Nest cavity partitions are thick and coated with propolis Hive partitions are skinny and never coated with propolis
Colonies construct drone comb freely – 15-20% drone comb Colonies discouraged from constructing drone comb – produce fewer drones
Nest entrance excessive off floor (avg 8m) Nest entrance is low to floor – extra weak to predators
Colonies have various pollen sources Colonies have non-diverse pollen sources (eg hives taken for pollination contracts)
Colonies are usually not handled – bees evolve resistance Bees are handled

In Tom’s Darwinian ethos of beekeeping, the objective is to permit managed colonies to dwell of their authentic setting. Colonies will make much less honey, however they’ll have higher well being.

Drone comb

Drone comb

A few of Tom’s pointers for Darwinian beekeeping

  1. Preserve bees which might be tailored to your location: Rear queens out of your greatest survivor colonies, OR Seize swarms with bait hives, OR Buy bees from an area queen breeder
  2. Home your colonies in small hives – eg one deep 10-frame hive physique + 1 shallow tremendous over a queen excluder. The considering behind that is that mite ranges get greater in giant colonies.
  3. Area your colonies as broadly as potential – even 30-50m aside nonetheless offers plenty of advantages in avoiding the “mite bomb” phenomenon amongst crowded colonies.
  4. Line your hives with propolis assortment boards, to encourage the bees to gather the identical ranges as they might within the wild.
  5. Present your most resilient colonies with 10-20% drone comb, to advertise the genetic success of your greatest colonies.
  6. Put every body again in its authentic location and orientation. No reversing of brood field frames. The bees work onerous to arrange their brood field how they see match.
  7. Present solely a small entrance on the backside (many US beekeepers present prime entrances too).

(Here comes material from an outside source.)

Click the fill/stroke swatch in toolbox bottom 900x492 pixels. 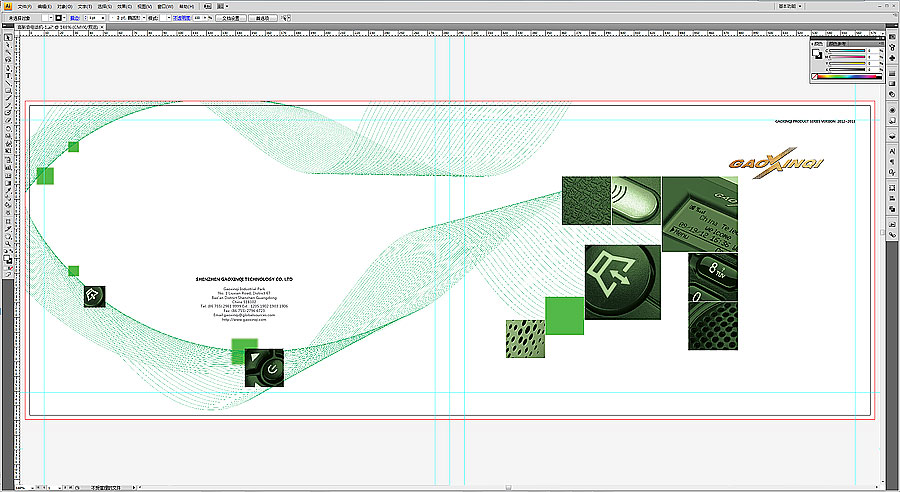pos(8,257)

In addition to explaining these pointers, he informed us about many mini-experiments he had performed which again a few of these strategies up.

I discovered these concepts attention-grabbing. Some I’m doing already: native bees, small hives, a small entrance on the backside. I might strive going foundationless in not less than some frames, to encourage extra drone rearing. I’ll proceed to deal with for varroa as a result of I do know there are beekeepers in my native space, and I do not need my colonies spreading mites to them. Cornwall just isn’t fairly the Arnot Forest! Spacing colonies broadly could be essentially the most difficult half. I feel 30-50m aside could be unimaginable for a lot of city beekeepers. The median backyard measurement for a home in London is 140 sq. meters, simply over half the dimensions of a tennis court docket, whereas one in eight British households has no entry to a backyard in any respect.

What do you assume, would you strive any of those strategies?

Additional studying

For various viewpoints critiquing Tom’s concepts, see these blogs:

Extra webinars

The Bee Improvers and Bee Breeders Affiliation (BIBBA) are operating a sequence of webinars (some free, some for a small price) which you’ll be able to see at bibba.com/webinars. They’ve one thing for all ranges of expertise and canopy all kinds of matters, so effectively price testing.

About Emily Scott

I’m a UK beekeeper who has not too long ago moved from London to windswept, moist Cornwall. I first began conserving bees within the Ealing Beekeepers Affiliation’s native apiary in 2008, once I created this weblog as a document for myself of my varied beekeeping associated disasters and – hopefully! – future successes.